Position data for words and items
◆ ◆ ◆

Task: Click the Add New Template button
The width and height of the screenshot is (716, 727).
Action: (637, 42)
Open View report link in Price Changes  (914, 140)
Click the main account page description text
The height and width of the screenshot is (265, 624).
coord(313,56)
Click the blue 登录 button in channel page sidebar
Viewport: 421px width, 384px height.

◆ ◆ ◆

_Work required_. Can you return every line of the material above, unchanged and in the same order?

_Written answer_.
Task: Click the Add New Template button
The width and height of the screenshot is (716, 727).
Action: (637, 42)
Open View report link in Price Changes  (914, 140)
Click the main account page description text
The height and width of the screenshot is (265, 624).
coord(313,56)
Click the blue 登录 button in channel page sidebar
Viewport: 421px width, 384px height.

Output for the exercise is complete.